CAN ELECTRONS SPLIT UP INTO SMALLER FRAGMENTS? Thousands upon thousands of physics experiments have never suggested that the electron is anything but an indivisible particle. However, physicist Humphrey Maris (Brown University/Ecole Normal Superieure, maris@holley.physics.brown.edu, 401-863-2185) proposes that a split-up of electrons into two or more fragments would best explain decades of puzzling results in liquid helium experiments. In these experiments, conducted most actively in the 1960s and 1970s, one phenomenon is well established: Injecting an electron into liquid helium can cause a tiny bubble (approximately 40 angstroms wide) to form around it. Shining light on such bubbles, researchers expected the electrons to escape and zip out of the helium. Not only did they fail to detect such electrons, but other experimenters observed the creation of charged particles, never successfully identified. Now, Maris proposes a radical explanation: the light causes the electron to break up into two or more pieces, which he terms "electrinos." Fractional charge carriers have been observed before (Update 335), but those are "quasiparticles" resulting from collective actions of many charged particles. In contrast, the electrinos would result from the breakup of single electrons and act as real particles. This split-up, according to Maris, would arise from the quantum ability of electrons--and all matter--to act in some situations not as particles but as waves. According to his picture, light causes the bubble to oscillate in size. Eventually, the oscillating bubble would splinter into multiple bubbles, each carrying part of the electron wave.
Splitting up electron waves also has been demonstrated before (Update 234), but they ordinarily recombine and get detected as full particles. In Maris's scenario, however, the electron waves split up without recombining; they would be detected as fragments of the original electron. Why would this phenomenon occur in liquid helium and not other systems? Maris says that the low-temperature helium bubbles are distinctive electron boxes that can split up cleanly and evenly into two parts because their superfluid properties minimize damping as they oscillate in response to light.
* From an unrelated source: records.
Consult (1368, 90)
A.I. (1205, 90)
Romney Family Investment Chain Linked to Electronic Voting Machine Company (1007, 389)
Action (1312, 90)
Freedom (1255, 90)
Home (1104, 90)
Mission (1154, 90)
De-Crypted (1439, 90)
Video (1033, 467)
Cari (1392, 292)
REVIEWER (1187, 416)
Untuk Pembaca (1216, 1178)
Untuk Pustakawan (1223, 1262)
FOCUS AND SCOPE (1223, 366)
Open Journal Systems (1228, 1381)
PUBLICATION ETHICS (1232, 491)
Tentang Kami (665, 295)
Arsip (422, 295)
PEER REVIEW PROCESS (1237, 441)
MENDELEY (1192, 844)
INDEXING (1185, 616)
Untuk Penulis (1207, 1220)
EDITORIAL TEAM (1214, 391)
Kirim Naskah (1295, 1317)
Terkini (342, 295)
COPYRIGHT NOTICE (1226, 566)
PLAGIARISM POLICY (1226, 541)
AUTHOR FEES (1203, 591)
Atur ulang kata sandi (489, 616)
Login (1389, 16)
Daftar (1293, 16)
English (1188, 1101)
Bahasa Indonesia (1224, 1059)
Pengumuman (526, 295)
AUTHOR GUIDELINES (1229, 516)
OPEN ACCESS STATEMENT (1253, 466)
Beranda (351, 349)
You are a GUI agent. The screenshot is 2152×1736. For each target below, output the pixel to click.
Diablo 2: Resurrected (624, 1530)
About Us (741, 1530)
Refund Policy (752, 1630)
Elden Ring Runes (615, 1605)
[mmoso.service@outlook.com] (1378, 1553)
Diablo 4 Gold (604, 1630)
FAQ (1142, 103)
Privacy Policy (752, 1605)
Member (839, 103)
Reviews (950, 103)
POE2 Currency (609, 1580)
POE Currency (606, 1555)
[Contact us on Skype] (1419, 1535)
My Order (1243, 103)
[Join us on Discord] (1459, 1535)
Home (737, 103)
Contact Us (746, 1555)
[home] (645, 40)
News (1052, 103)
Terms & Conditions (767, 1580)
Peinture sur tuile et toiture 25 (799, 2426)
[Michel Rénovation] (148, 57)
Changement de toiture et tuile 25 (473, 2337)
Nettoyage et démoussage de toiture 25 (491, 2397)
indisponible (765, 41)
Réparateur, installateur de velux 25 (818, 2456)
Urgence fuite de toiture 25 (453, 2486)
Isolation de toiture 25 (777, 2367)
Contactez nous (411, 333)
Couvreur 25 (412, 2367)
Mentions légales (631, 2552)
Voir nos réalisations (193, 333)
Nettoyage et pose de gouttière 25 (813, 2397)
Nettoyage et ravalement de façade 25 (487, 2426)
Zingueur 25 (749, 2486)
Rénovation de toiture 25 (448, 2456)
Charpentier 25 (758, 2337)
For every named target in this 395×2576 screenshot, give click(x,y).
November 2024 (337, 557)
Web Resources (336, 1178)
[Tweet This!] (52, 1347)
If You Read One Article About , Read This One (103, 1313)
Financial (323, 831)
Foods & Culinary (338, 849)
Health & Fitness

However, fellow Brown physicist Jan Tauc (401-863-2318) contends that even in this liquid helium environment, a split-up of electrons would be precluded by standard quantum-mechanical effects. (Specifically, entanglement of the multiple electron waves would ultimately ensure the emergence of whole electrons, Tauc says.) But what about the unidentified charged particles? Gary Ihas (U. Florida, 352-392-9244) says that mundane explanations have yet to be ruled out; for example, the charged species may be ions made, in part, from impurities in the helium.
Still, respected liquid helium veteran Peter McClintock (Univ. of Lancaster, 011-44-1524-593073) shares others' views when he says that the theory is "Extremely interesting...the ideas have to be taken seriously." All expect that more experiments will decide the issue. (Maris, Journal of Low Temperature Physics, 1 Aug 2000; Select Articles.)